Just to maybe make things easier or to give some food for thought, the 3A used CIS and the intake looks exactly like your current one except for the head to manifold mating surface. Yes, the injectors are in the manifold, but the injector holders screw into the manifold (or push in?). They are an Audi only part but I'm sure only cost maybe $4 max each. The injectors the Audi used were the 10mm like in the CIS-Motronic engines, but the 12mm ones will fit just like they do in VW engines. Might want to think about using the complete long block. Intake ports seem better also on the 3A also.


----------



## twilly.wills (Feb 24, 2011)

So all I would be doing would be getting different injector ends for my existing CIS setup? I mean I'm already tearing everything apart so I will use whatever head gets me better power. But good to know I can make the 3A head work with my old CIS though. :thumbup:


----------



## twilly.wills (Feb 24, 2011)

And I already have the 3A distributor so I wont need to worry about that.


----------



## LT1M21Stingray (Sep 14, 2006)

twilly.wills said:


> ... But good to know I can make the 3A head work with my old CIS though. :thumbup:


 3A head + 3A intake manifold + CIS. 










The 3A head has the big valves.


----------



## twilly.wills (Feb 24, 2011)

So did you get different injectors to work through the 3a head? Looks good ^^:thumbup: I'm excited to see what kind of a difference this engine will make.,


----------



## LT1M21Stingray (Sep 14, 2006)

twilly.wills said:


> So did you get different injectors to work through the 3a head? Looks good ^^:thumbup:


 IIRC they are the same except for the threads to the fuel lines which is why I used the original CIS injectors so I could use the original fuel lines.

::::::::

§ Written exercise A
Answer these questions from the forum thread on fitting a 3A head with CIS:
(i) What size were the injectors that the Audi used?
(ii) Which 3A part does twilly.wills say he already has?
(iii) What does the 3A head have, according to LT1M21Stingray?
§ Written exercise B
Carry on the forum thread about fitting a 3A head with CIS, starting after its final post.

§ Stored data
::::::::

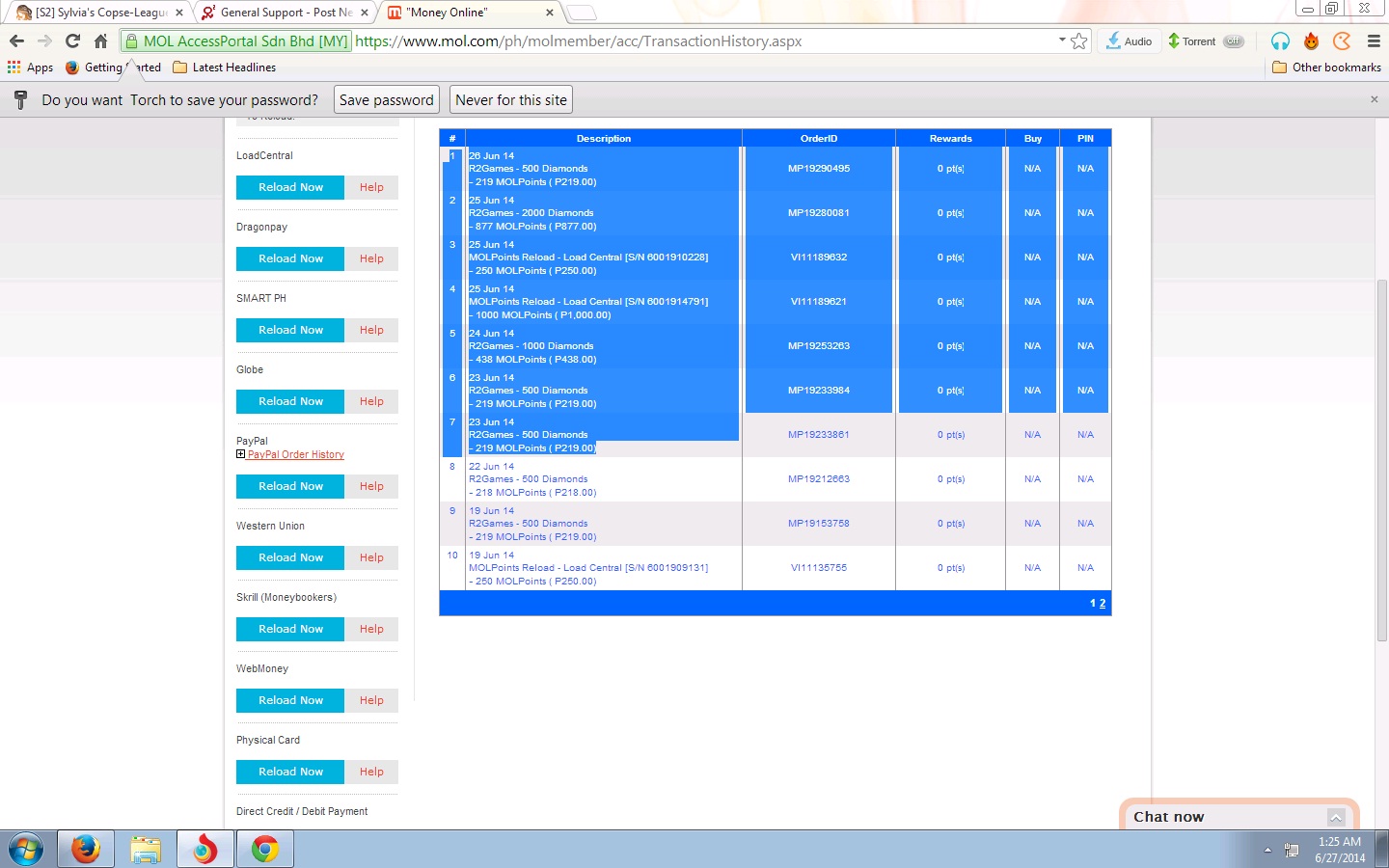Open the Torch headphones music icon
Screen dimensions: 1389x868
click(1280, 41)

::::::::

§ Exercise output A
(i) 10mm, like in the CIS-Motronic engines.
(ii) The 3A distributor.
(iii) The big valves.

§ Exercise output B
----------



## twilly.wills (Feb 24, 2011)

So I don't change anything? I didn't know if because they go through the intake mani they are somehow different than the GX ones that go straight into the head. 

Thanks.


----------



## LT1M21Stingray (Sep 14, 2006)

Here are some pictures. 



















The injectors are held by two plastic holders, which makes it much easier to remove them, but other than that, they will fit.


----------



## Glegor (Mar 31, 2008)

1.5/6/7/8 dizzys dont fit in 2.0 blocks...


----------



## ABA Scirocco (May 30, 2001)

Glegor said:


> 1.5/6/7/8 dizzys dont fit in 2.0 blocks...


Essentially correct but they can be modified to work in a 2.0L block.

In this picture, you see a 2.0L distributor (on left) next to a 1.8L distributor, the diameter of the 2.0L distributor where it meets the block is larger than the 1.8, the gear is also larger.


----------



## nairmac (Jan 22, 2004)

Yeah, I run a 1.8 vacuum advance distributor in my 3A with the 3A gear on it.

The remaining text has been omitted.